On 7/16/2015 7:45 AM, Chris Angelico wrote:
On Thu, Jul 16, 2015 at 5:31 PM, Antoon Pardon
<antoon.par...@rece.vub.ac.be> wrote:


Traceback are not the only or even the most useful
tool for debugging code. The current stack trace
doesn't even contain the value's of the variables
on the stack. So in case of Terry Reedy's example
that stack trace would IMO have been next to useless.

Actually, they do contain all of that (at least, they do in Py3 - not
sure about Py2 as I haven't checked). You can poke around with the
locals at every point on the stack:

def f(x):
     if x < 10: g(x+10)
     return 5

def g(x):
     if x % 3: h(x + 2)
     return 7

def h(x):
     return 1/x

try:
     x = -12
     print(f(x))
except ZeroDivisionError as e:
     tb = e.__traceback__
     while tb:
         fr = tb.tb_frame
         print("In function %s (%s:%d), x = %r" % (
             fr.f_code.co_name,
             fr.f_code.co_filename,
             fr.f_lineno,
             fr.f_locals["x"],
         ))
         tb = tb.tb_next


It's all there. And it's immensely helpful.

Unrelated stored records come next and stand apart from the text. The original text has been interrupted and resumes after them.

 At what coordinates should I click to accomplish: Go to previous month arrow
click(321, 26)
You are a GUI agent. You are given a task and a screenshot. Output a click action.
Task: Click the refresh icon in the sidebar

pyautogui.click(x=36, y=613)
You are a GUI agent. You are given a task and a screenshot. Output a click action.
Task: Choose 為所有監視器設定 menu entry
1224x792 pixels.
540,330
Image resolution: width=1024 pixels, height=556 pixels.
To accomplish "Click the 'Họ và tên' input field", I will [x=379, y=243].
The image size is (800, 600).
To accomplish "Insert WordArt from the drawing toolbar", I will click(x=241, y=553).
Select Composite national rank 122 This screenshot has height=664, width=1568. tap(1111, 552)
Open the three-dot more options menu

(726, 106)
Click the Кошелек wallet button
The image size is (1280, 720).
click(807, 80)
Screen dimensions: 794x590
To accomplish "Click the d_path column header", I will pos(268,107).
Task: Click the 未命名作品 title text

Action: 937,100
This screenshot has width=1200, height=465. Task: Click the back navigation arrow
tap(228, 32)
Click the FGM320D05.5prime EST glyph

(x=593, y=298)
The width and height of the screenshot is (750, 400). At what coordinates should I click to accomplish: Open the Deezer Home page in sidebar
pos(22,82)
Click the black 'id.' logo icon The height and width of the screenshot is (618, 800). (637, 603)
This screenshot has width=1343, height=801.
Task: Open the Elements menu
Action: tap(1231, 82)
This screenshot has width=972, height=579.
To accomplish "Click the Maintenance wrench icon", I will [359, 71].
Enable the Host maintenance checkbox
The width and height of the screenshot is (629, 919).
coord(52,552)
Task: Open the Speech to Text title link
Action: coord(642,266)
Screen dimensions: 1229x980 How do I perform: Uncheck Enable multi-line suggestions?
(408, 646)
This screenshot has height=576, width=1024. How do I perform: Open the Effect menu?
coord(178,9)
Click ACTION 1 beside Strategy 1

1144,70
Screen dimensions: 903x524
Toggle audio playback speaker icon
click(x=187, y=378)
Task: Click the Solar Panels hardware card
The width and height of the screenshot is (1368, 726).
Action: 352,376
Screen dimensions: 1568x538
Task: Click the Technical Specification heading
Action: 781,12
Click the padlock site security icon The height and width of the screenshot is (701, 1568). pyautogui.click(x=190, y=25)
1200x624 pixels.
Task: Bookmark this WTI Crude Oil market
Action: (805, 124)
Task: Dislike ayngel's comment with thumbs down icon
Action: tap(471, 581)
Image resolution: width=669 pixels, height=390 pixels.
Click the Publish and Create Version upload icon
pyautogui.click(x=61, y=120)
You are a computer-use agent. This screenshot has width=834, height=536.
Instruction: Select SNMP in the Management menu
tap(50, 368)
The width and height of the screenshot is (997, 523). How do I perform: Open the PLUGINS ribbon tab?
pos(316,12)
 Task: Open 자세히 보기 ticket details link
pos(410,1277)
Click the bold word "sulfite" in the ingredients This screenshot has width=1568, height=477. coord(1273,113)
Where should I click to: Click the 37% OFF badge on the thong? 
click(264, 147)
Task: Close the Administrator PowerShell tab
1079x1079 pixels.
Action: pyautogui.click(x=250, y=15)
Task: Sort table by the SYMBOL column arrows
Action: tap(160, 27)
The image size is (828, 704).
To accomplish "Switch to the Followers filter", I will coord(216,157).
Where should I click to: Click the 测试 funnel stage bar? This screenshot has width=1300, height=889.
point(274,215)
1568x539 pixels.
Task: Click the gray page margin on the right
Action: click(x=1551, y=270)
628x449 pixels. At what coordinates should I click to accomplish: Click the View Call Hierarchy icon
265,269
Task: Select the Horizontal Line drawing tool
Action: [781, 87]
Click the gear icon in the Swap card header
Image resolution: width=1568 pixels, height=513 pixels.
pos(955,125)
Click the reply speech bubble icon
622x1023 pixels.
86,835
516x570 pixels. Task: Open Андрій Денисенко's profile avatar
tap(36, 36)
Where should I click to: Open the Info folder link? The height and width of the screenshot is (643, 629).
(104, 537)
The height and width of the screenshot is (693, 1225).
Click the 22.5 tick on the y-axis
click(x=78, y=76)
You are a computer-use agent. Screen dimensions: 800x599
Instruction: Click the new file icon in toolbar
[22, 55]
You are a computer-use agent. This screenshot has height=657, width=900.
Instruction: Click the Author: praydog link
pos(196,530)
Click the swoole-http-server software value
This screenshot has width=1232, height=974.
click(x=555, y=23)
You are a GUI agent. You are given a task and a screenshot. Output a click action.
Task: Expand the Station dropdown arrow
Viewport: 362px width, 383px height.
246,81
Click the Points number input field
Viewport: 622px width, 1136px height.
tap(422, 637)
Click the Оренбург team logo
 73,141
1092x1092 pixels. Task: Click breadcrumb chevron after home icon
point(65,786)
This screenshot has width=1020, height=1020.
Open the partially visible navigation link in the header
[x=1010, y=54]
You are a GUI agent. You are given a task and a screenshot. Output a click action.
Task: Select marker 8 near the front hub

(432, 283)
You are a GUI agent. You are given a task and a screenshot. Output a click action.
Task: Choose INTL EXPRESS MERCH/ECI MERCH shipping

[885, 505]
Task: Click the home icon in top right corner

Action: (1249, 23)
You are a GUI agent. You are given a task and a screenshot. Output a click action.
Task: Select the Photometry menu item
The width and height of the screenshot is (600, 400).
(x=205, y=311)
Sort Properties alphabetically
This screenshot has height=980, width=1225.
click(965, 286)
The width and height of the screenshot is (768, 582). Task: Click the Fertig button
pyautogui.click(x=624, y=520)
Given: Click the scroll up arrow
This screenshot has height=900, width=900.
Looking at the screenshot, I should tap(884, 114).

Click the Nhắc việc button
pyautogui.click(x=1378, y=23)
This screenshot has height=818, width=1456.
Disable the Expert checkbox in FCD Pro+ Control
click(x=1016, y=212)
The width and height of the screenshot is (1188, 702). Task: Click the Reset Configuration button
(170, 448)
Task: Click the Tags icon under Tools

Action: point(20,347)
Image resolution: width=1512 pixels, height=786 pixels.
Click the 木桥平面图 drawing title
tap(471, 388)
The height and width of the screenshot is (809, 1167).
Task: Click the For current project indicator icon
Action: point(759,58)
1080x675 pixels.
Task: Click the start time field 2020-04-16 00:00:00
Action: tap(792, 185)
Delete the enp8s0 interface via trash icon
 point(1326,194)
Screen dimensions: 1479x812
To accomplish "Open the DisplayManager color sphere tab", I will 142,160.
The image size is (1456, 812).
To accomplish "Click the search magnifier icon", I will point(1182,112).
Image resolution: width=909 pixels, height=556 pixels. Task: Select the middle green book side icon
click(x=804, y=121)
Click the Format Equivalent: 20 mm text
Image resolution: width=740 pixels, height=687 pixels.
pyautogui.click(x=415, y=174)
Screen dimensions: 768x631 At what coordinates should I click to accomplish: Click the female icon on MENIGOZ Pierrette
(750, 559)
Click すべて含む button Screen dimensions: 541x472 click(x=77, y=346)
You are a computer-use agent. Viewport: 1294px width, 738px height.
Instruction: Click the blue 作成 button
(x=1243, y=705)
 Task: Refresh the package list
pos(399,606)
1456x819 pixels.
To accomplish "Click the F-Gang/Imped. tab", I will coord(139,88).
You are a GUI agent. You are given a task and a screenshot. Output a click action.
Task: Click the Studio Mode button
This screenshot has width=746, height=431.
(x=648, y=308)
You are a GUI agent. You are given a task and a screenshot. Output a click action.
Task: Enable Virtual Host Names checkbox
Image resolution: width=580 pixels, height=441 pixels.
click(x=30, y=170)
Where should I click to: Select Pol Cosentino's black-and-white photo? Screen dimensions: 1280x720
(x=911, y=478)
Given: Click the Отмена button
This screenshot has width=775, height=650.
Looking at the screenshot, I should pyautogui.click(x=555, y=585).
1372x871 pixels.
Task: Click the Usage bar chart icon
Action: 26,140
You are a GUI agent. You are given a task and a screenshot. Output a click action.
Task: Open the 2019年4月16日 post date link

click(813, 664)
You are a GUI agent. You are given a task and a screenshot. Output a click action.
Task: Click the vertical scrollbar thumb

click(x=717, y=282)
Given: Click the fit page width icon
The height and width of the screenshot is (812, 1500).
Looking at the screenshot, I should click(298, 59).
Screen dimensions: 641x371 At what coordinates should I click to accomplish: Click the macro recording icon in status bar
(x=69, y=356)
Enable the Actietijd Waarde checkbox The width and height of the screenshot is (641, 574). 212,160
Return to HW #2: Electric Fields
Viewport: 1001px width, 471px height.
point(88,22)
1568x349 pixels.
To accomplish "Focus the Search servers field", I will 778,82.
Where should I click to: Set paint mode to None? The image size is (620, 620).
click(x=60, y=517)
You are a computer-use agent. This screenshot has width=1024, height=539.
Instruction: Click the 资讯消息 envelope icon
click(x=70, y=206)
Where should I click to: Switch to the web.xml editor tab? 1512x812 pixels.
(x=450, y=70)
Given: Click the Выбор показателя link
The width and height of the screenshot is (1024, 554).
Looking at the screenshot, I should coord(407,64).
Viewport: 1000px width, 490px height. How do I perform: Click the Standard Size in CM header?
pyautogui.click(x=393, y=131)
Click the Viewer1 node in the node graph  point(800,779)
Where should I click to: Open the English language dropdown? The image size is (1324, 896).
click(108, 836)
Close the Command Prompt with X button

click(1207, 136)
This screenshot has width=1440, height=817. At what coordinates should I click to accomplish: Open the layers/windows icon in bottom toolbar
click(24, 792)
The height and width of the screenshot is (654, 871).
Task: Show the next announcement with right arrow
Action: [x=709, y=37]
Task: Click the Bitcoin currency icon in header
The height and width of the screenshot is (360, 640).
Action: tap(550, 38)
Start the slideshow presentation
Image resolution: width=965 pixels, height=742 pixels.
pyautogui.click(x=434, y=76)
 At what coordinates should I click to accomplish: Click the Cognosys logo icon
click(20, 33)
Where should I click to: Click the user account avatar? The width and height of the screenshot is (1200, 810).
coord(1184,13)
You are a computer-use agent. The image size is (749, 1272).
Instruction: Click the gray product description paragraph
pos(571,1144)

One of the features of Idle is Debug => Stack Viewer, which, when invoked immediately after an exception, displays a tree widget with a node for each stack frame in the traceback. Running your code without the extra try: except: stuff, so a traceback is displayed, I easily see that x is -12, -2, and 0 in f, g, and h. I suspect that this feature is not well known and is underused.